Page 1 of 1

Oil and credit

Posted: 02 Jul 2013, 21:05
by raspberry-blower
The link between oil production and credit supply is discussed over at the Automatic Earth - and why they will never meet.
How would you go about this? We can say that our civilisation depends on burning fossil fuels. So if 86% of global energy needs are derived from fossils, then of $130 trillion in debt (Kyle Bass's Hayman Capital), $112 trillion went towards coal, oil & gas. Of that 1/3rd went to oil, so that's $37 trillion.

Now between 2002-2011, 6.5 Mbpd came online. So extra debt per marginal barrel of oil is $37 trillion/ 6.5 Mbpd x 365 x 9 years = $1,730 dollars in additional debt per additional barrel?

Marginal debt per marginal barrel of oil is soaring!




--------------------------------------------------------------------------------


Pretty silly analysis as usual (It's understandable, it's the immortality drive at play, escape from finity)

7.5 Mbpd is what the US produces. A 10% decline rate has to be offset every year. So in 5 years they'll need to find 3.8 Mbpd new oil + 3.75 Mbpd to replace declining production. So one new Saudi Arabia net export equivalent in 5 years?
Oil and Credit
More QE, vicar? :P

Posted: 03 Jul 2013, 12:44
by emordnilap

Code: Select all

the average well in the Bakken play has a 40% yearly decline rate
Very relevant for potential frackers in these islands.
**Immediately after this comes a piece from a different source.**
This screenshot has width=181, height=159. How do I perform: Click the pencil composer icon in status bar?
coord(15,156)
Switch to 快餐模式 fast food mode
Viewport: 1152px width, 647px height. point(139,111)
Posted: 12 Jul 2013, 22:34
by JavaScriptDonkey
emordnilap wrote:

Code: Select all

the average well in the Bakken play has a 40% yearly decline rate
Very relevant for potential frackers in these islands.
Given that what is being mined isn't contained in a free flowing underground lake that is hardly news.

It looks like with fracking you expect to drill very, very many more wells that you would with conventional oil.
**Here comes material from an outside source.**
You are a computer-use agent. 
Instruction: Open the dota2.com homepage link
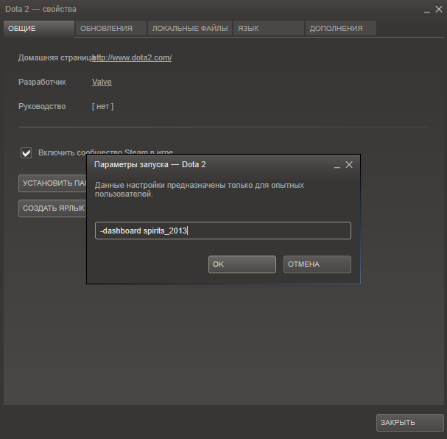coord(133,57)
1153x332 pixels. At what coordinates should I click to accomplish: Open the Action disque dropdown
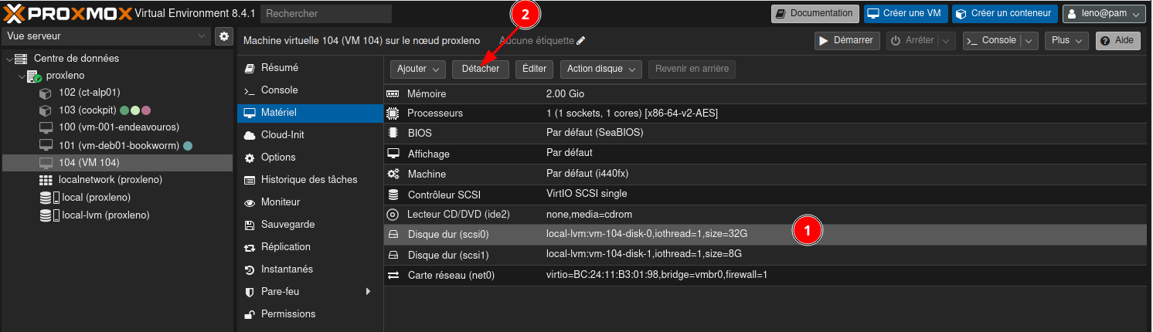tap(600, 69)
That doesn't mean the resource is rapidly depleting just that it doesn't flow so you have to move the holes.

Fracking has issues but I don't think this is one of them.

Posted: 12 Jul 2013, 22:45
by clv101
This very much is one of them.

The rapid decline rate means the financing is a completely different animal. With conventional oil, production in a given year is dominated by the cumulative production brought online in the past, decline is a secondary factor. With fracking production in a given year is dominated by the production brought online within the last couple of years. What you did five years ago counts for ~naught. With fracking production is more a function of the presently available money, drilling rigs etc. This is why there's a real risk of a bubble - if the capital drys up, the production will respond by crashing rapidly.

The rapid decline rate is one of the key issues associated with fracking.